Comme à son habitude, Simone Bitton navigue caméra en main à la rencontre des lieux et de leurs habitants, à la manière de ce qu’elle a fait pour Mur en 2004, puis Rachel en 2009, et aussi dans des documentaires pour la télévision où elle s’emploie avec talent et beaucoup de poésie à réconcilier Palestiniens et Juifs, religion juive et religion musulmane, surfant à contre courant de ce que l’on nomme maintenant souvent abusivement islamophobie.


 

Ce film n’est nullement politique même s’il se clôt sur deux entretiens, dont l’un parle d’une figure de la résistance marocaine anti Hassan II, Abraham Serfaty, et qui était de confession juive, ainsi que d’un Marocain noir né dans le Sud du pays devenu professeur dans une université américaine.
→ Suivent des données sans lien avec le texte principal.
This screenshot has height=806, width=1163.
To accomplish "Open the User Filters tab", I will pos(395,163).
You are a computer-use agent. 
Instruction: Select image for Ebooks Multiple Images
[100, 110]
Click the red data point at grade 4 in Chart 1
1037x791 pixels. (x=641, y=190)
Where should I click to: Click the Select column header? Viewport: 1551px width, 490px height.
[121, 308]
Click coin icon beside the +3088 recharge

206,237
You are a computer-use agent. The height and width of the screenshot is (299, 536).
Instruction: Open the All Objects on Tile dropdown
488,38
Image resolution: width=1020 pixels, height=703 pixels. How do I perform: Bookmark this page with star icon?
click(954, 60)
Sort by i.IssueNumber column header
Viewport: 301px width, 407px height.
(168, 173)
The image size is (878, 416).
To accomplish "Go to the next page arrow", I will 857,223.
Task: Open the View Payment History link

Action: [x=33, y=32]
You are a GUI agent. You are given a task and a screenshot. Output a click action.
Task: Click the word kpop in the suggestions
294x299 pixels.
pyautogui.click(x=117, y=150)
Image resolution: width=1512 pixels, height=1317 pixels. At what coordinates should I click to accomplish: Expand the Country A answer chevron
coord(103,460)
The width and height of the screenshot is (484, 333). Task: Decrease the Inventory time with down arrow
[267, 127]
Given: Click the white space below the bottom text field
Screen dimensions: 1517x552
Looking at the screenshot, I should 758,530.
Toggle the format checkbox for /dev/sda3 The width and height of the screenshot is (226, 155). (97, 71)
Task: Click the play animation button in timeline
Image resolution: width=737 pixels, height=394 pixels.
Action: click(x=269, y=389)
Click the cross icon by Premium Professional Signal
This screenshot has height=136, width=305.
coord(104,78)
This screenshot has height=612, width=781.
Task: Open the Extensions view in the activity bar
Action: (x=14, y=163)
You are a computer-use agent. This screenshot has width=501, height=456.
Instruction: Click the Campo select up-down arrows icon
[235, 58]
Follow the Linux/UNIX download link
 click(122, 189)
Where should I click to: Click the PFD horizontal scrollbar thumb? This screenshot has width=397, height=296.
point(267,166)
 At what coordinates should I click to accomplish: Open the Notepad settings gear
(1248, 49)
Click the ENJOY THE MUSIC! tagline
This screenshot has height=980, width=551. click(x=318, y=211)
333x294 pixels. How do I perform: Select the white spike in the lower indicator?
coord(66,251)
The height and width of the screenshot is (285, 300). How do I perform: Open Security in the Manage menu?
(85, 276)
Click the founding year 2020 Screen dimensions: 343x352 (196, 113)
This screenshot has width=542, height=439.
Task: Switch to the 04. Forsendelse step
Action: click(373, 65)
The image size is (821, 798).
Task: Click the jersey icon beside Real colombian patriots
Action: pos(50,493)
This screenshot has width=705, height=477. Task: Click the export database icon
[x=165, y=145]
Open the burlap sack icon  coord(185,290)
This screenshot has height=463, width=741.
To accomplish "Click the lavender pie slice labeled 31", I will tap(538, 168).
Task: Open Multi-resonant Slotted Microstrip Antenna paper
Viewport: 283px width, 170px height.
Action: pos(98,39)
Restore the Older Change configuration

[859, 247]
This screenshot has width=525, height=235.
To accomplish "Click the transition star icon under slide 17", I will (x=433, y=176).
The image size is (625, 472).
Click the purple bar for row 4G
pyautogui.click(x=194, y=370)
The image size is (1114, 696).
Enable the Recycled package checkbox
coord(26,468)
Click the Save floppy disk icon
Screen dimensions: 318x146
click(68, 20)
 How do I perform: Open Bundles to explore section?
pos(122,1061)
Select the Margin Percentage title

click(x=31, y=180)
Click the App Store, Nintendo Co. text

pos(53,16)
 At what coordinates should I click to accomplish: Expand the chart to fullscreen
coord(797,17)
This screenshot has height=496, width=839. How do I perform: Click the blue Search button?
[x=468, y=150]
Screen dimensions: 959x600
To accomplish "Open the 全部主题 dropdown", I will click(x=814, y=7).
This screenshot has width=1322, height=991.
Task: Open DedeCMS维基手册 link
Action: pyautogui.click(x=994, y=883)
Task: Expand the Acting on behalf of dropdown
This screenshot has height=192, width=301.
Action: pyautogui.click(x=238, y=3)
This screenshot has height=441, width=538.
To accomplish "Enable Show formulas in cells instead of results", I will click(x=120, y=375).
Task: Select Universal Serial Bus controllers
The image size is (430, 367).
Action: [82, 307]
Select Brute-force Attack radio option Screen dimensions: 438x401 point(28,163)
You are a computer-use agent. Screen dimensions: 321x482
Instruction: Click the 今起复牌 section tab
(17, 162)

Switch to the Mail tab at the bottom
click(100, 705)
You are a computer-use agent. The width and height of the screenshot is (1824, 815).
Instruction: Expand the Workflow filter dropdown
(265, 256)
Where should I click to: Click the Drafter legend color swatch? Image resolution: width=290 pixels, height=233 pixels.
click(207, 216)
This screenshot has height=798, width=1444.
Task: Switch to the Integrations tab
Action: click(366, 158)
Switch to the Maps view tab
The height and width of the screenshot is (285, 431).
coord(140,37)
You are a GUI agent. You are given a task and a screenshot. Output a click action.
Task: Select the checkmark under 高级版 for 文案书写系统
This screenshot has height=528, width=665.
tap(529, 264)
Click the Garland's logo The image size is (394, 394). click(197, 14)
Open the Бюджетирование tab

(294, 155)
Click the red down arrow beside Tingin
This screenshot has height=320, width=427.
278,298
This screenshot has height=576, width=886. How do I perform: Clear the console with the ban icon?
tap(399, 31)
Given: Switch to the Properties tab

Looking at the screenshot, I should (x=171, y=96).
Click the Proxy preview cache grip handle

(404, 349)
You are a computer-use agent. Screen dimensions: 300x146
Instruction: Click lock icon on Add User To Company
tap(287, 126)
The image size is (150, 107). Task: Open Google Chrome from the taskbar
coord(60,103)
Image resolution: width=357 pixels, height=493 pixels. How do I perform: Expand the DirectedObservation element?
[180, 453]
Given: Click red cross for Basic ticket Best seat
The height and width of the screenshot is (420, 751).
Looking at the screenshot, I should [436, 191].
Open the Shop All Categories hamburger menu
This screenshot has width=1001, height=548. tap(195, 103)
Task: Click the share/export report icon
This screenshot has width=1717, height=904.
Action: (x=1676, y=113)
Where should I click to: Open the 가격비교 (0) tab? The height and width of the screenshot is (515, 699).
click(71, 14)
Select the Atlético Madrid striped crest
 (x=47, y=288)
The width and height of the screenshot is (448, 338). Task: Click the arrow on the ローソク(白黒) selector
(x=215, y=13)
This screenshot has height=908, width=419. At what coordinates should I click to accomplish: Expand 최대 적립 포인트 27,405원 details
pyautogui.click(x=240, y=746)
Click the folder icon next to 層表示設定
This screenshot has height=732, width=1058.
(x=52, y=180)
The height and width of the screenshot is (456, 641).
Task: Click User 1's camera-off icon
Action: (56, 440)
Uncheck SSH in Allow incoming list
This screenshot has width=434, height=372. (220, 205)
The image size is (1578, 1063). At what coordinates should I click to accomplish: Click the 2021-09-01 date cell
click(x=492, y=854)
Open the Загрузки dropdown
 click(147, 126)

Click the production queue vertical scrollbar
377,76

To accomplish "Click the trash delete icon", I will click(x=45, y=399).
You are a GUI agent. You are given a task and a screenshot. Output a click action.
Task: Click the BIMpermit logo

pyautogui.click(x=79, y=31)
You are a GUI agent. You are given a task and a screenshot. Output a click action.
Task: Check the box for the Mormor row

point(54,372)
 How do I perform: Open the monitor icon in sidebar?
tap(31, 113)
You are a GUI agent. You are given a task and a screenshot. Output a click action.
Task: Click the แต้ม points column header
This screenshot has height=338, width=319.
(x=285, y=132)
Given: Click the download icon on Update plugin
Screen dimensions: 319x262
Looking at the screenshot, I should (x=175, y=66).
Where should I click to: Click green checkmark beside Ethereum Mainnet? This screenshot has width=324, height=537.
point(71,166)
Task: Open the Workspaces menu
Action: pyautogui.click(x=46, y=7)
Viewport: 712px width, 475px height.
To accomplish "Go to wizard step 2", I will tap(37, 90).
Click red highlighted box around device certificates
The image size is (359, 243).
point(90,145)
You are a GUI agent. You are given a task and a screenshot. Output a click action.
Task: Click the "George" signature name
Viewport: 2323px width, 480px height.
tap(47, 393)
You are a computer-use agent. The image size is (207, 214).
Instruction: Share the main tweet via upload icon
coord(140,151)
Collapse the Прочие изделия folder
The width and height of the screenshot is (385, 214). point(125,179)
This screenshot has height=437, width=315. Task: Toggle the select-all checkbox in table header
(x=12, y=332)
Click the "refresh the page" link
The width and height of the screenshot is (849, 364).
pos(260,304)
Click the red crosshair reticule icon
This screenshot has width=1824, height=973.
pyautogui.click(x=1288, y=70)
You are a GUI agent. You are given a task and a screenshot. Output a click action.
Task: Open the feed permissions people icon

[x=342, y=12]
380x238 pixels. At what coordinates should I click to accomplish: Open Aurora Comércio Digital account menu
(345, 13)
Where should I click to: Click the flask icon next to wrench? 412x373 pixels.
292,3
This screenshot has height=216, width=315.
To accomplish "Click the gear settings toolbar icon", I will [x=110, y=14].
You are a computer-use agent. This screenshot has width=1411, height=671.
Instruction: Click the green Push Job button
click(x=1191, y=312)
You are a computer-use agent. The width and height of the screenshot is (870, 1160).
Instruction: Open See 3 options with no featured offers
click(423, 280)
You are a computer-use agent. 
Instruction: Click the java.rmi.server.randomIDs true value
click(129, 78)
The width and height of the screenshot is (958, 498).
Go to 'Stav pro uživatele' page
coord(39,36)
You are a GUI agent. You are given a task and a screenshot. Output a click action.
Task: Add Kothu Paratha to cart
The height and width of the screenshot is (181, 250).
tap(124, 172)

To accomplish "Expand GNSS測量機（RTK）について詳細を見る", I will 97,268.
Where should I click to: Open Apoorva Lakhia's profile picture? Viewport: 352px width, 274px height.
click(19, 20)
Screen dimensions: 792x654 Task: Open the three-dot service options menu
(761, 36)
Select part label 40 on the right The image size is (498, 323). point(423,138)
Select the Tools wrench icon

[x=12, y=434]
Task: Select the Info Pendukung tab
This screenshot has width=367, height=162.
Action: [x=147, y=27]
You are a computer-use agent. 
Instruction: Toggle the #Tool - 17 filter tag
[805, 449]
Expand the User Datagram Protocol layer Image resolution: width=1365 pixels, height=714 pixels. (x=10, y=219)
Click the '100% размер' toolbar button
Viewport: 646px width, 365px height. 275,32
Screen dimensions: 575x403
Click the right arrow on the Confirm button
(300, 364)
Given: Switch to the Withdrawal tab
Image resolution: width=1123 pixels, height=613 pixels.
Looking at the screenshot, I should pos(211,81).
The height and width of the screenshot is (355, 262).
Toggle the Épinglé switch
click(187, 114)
Tous parlent avec dignité et modération de leur foi, de leurs origines et du respect qu’ils montrent pour la mémoire des ancêtres et pour les religions. On sent que Simone Bitton tente presque désespérément d’empêcher les pyromanes de tout bord de continuer à envenimer les situations et de cabrer les deux communautés. Sans fausse pudeur, sans timidité non plus, elle avance dans ce pays qu’elle connaît très bien et qu’elle n’a jamais vraiment quitté comme une amie, une artiste en quête de souvenirs et de dialogue, avec les mots qu’il faut et, aussi, les photos et les souvenirs.


 

Son film est un inoubliable voyage dans la mémoire et les cœurs, qu’elle voudrait, semble-t-il, compléter : "Ziyara commence là où il se termine, sur les mots de l’écrivain Edmond Amran Elmaleh que j’ai cité sur la dernière image. C’est un grand écrivain francophone, un Marocain juif, ancien dirigeant communiste dans la lutte pour l’indépendance, disparu il y a une dizaine d’années. Il est peu connu en France mais aimé et respecté au Maroc. Personne ne lui a jamais consacré de film. Je vais combler ce manque, en partant de son œuvre pour évoquer son destin".

Jean-Max Méjean
Jeune Cinéma en ligne directe


Ziyara. Réal, sc : Simone Bitton ; ph : Jacques Bouquin ; mont : Dominique Pâris (France-Belgique-Maroc, 2020, 99 mn). Documentaire.